▸ **WHAT THE TASK REQUIRES**: Copy exactly the lines from the one containing "Given: Toggle the" through the last line of the records below, both included, and leave out the pictures.

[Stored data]
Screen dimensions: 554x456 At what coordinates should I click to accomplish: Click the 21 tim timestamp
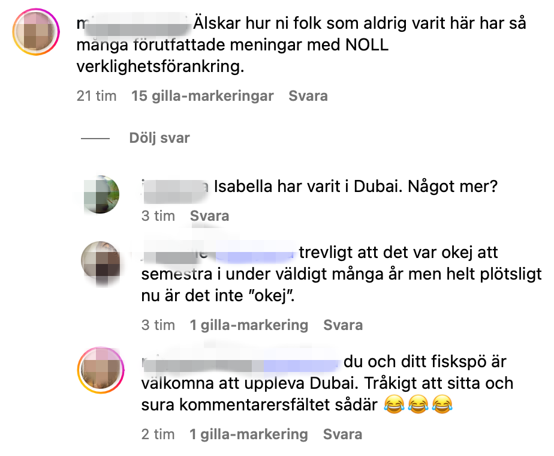(x=97, y=96)

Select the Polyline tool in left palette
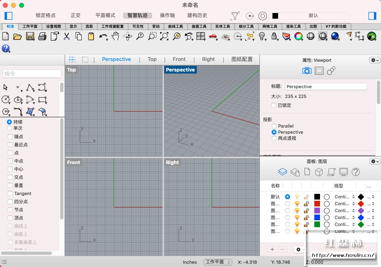pyautogui.click(x=30, y=87)
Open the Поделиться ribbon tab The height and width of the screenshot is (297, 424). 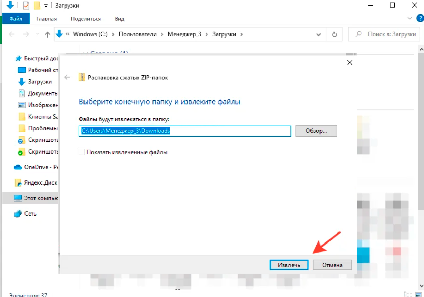coord(86,19)
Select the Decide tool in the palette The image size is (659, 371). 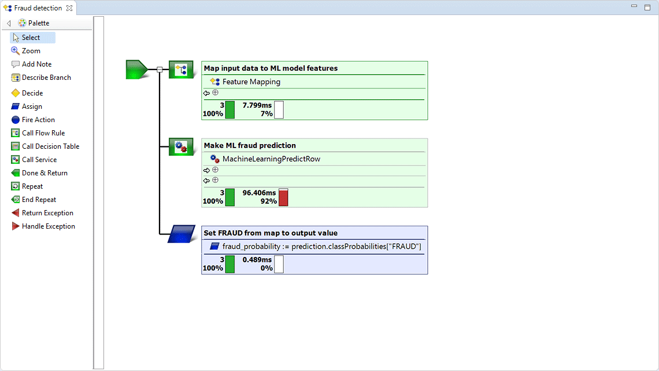[27, 93]
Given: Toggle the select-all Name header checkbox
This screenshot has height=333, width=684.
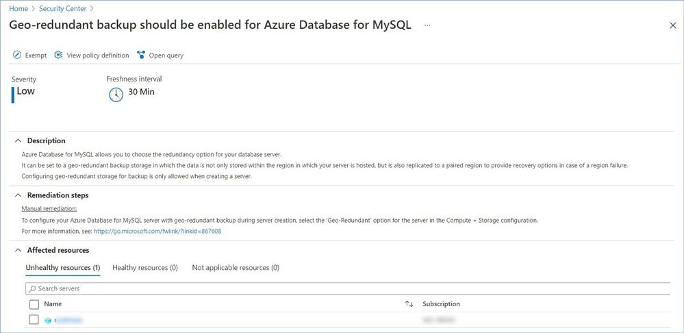Looking at the screenshot, I should pyautogui.click(x=34, y=304).
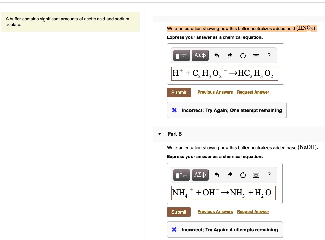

▸ **WRITTEN SOLUTION**:
Given: Toggle the select-all Name header checkbox
This screenshot has height=333, width=684.
Looking at the screenshot, I should pyautogui.click(x=34, y=304).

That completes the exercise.